Task to complete:
Copy out the lines word for word, starting at the line containing "Given: Click the" and going through the last of the lines, with both ends included. Leave the pictures out of your copy.

>> begin Supplied material

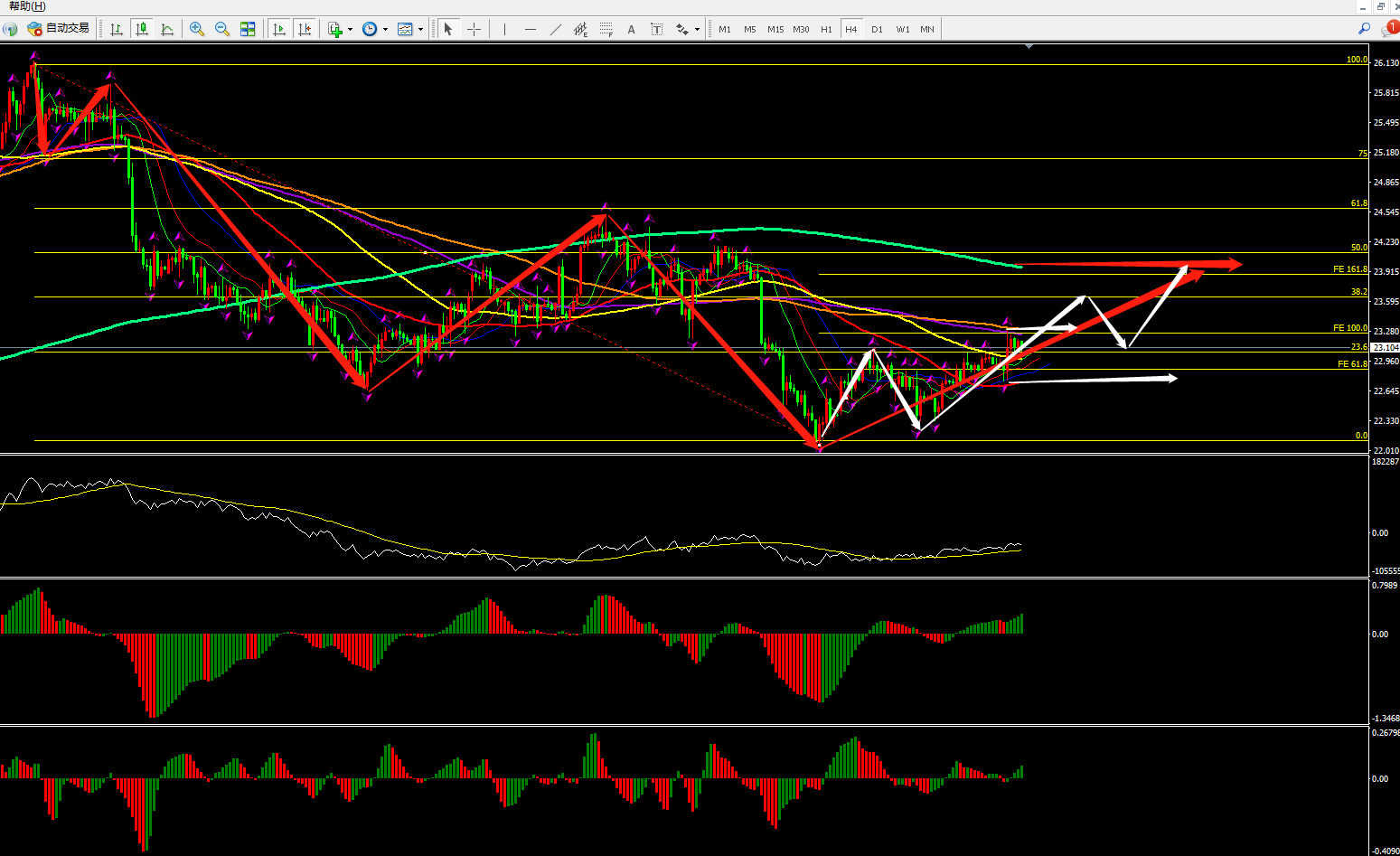The image size is (1400, 856).
Task: Choose the horizontal line drawing tool
Action: (531, 29)
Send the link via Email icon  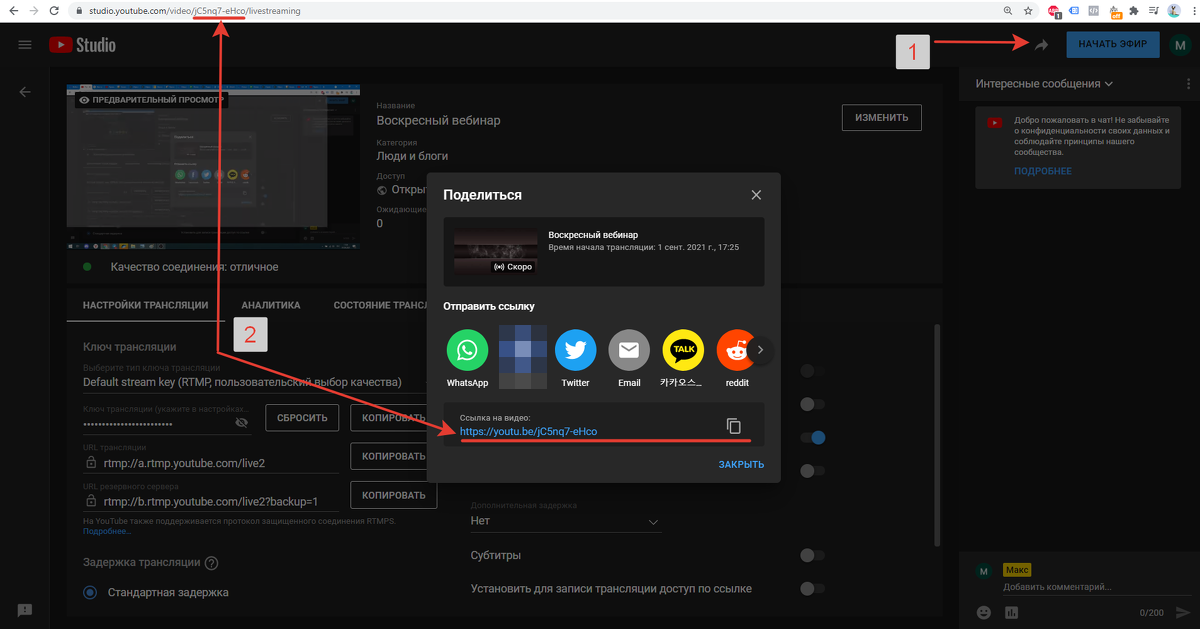pyautogui.click(x=629, y=350)
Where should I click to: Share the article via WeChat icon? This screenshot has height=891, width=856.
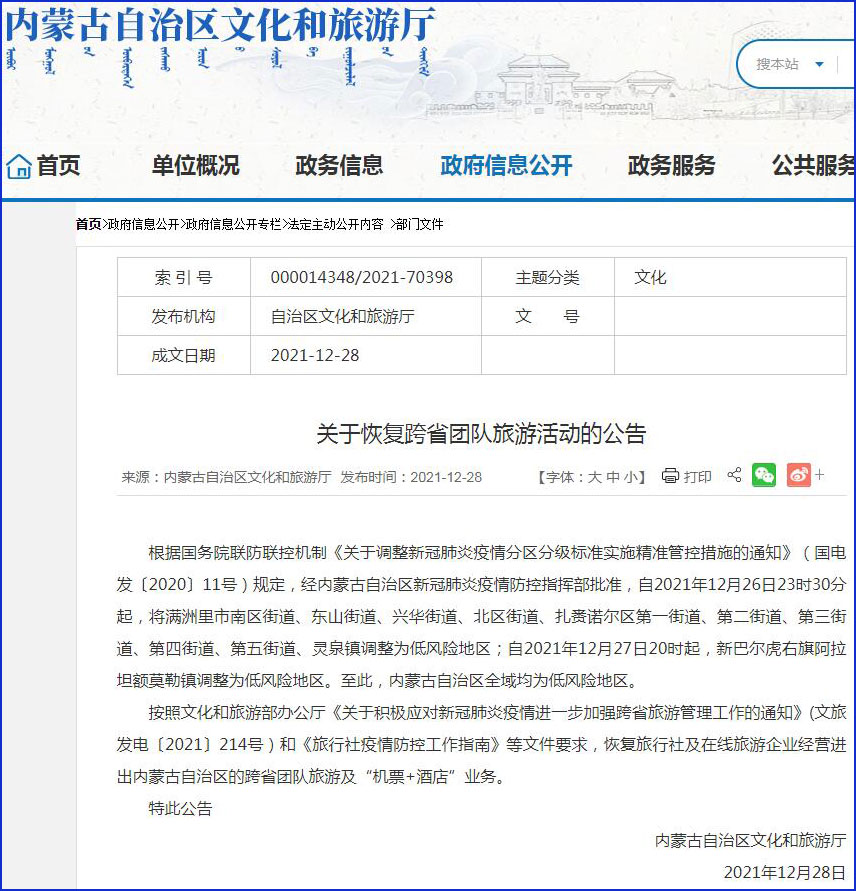pyautogui.click(x=764, y=475)
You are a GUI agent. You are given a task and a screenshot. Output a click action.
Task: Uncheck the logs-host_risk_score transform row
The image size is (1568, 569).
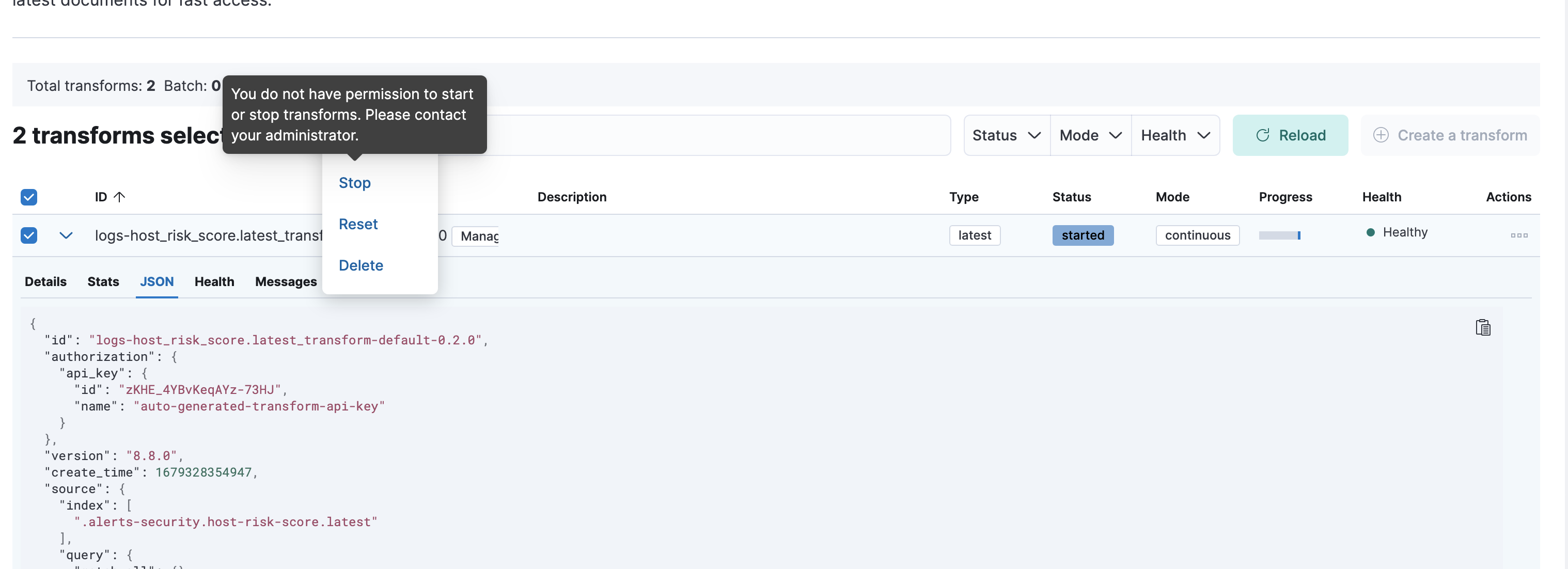click(28, 235)
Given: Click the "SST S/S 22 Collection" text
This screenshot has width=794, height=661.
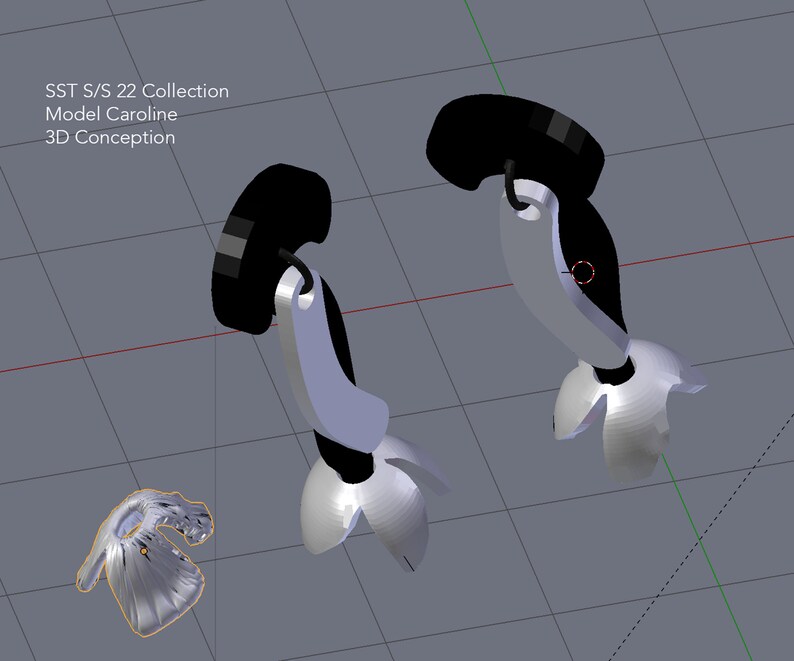Looking at the screenshot, I should (137, 91).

>> end Supplied material

Right answer:
Given: Click the "SST S/S 22 Collection" text
This screenshot has width=794, height=661.
Looking at the screenshot, I should (137, 91).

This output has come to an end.